TASK BRIEF> From the William Grove passage, restate the text from "William Grove was" up to and including "was concurrently working.", updating every "voltaic battery" to "galvanic battery".

PAGE TEXT>
========

William Grove was born in Swansea, Wales in 1811. He was educated by private tutors and then at Brasenose College, Oxford, graduating B.A. in 1832. He also studied law at Lincoln’s Inn.

Grove’s scientific career

His career in Science began in the late 1830s when he designed a voltaic battery and described first to the annual meeting of the British Association for the Advancement of Science in 1839. The “Grove Battery” became widely known and used, but it is now thought this achievement was surpassed by his entirely new concept of a -gaseous’ voltaic battery , a pioneer fuel cell , on which he was concurrently working.

His first cell consisted of zinc in dilute sulfuric acid and platinum in concentrated nitric acid, separated by a porous pot (Grove Battery). The cell was able to generate about 12 amps of current at about 1.8 volts. This cell had nearly double the voltage of the first Daniell cell. Grove’s nitric acid cell was the favorite battery of the early American telegraph (1840-1860), because it offered strong current output. As telegraph traffic increased, it was found that the Grove cell discharged poisonous nitric dioxide gas.
Large telegraph offices were filled with gas from rows of hissing Grove batteries. As telegraphs became more complex, the need for constant voltage became critical and the Grove device was necessarily limited (as the cell discharged, nitric acid was depleted and voltage was reduced). By the time of the American Civil War, Grove’s battery was replaced by the Daniell battery.

========

RECORDS SHOWN>
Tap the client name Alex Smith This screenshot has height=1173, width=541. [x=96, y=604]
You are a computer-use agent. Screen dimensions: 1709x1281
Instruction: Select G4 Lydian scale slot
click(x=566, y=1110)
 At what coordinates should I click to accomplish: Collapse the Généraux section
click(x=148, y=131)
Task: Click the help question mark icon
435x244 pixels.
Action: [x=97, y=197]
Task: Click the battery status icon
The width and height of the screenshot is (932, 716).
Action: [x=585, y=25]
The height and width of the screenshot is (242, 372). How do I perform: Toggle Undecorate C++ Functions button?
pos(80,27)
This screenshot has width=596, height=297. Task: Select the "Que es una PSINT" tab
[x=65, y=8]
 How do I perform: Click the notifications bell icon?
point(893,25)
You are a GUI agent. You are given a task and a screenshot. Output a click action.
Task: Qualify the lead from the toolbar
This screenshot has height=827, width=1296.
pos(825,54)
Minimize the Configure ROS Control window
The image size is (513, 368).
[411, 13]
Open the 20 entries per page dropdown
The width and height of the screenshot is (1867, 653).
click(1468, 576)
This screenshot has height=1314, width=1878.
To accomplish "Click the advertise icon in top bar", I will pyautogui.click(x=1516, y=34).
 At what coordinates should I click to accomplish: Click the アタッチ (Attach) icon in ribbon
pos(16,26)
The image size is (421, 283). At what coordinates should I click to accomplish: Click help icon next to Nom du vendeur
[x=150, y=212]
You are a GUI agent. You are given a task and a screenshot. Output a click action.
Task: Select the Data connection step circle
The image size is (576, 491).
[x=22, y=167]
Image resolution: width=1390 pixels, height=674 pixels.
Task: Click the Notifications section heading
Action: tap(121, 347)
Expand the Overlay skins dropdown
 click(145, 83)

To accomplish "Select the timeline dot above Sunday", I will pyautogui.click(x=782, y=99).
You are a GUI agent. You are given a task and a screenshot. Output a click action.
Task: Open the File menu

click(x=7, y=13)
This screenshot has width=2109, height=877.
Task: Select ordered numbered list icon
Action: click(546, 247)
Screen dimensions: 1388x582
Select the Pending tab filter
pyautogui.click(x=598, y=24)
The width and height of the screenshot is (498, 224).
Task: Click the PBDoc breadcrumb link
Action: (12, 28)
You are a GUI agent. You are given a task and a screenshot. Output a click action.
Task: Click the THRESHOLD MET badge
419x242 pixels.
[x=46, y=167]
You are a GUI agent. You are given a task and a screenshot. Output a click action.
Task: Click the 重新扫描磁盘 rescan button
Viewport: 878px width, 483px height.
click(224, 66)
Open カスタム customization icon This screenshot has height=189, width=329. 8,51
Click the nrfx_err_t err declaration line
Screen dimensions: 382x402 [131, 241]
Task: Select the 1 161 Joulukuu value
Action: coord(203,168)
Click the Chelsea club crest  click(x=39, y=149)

========

TASK OUTPUT>
William Grove was born in Swansea, Wales in 1811. He was educated by private tutors and then at Brasenose College, Oxford, graduating B.A. in 1832. He also studied law at Lincoln’s Inn.

Grove’s scientific career

His career in Science began in the late 1830s when he designed a galvanic battery and described first to the annual meeting of the British Association for the Advancement of Science in 1839. The “Grove Battery” became widely known and used, but it is now thought this achievement was surpassed by his entirely new concept of a -gaseous’ galvanic battery , a pioneer fuel cell , on which he was concurrently working.